*** Input for this task Section Begins ***

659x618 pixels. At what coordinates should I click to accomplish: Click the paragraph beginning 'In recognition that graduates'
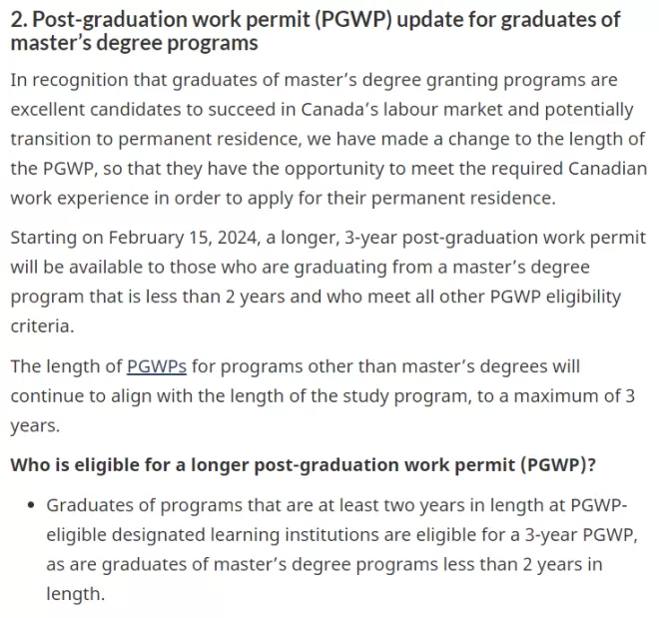[x=329, y=139]
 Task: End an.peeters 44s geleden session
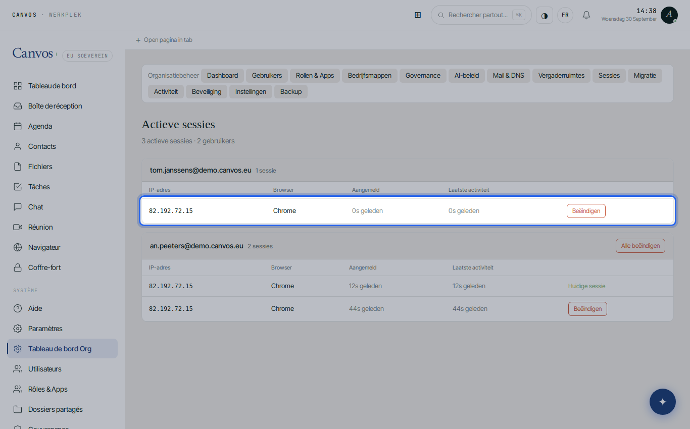click(587, 309)
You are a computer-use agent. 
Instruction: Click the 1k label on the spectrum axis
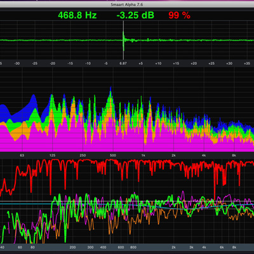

*** Input for this task Section Ends ***

Output all of the entries once more, word for word, with the images removed.

659x618 pixels. At what coordinates should I click to accomplish: Click the paragraph beginning 'In recognition that graduates'
[x=329, y=139]
 Task: End an.peeters 44s geleden session
click(587, 309)
You are a computer-use agent. 
Instruction: Click the 1k label on the spectrum axis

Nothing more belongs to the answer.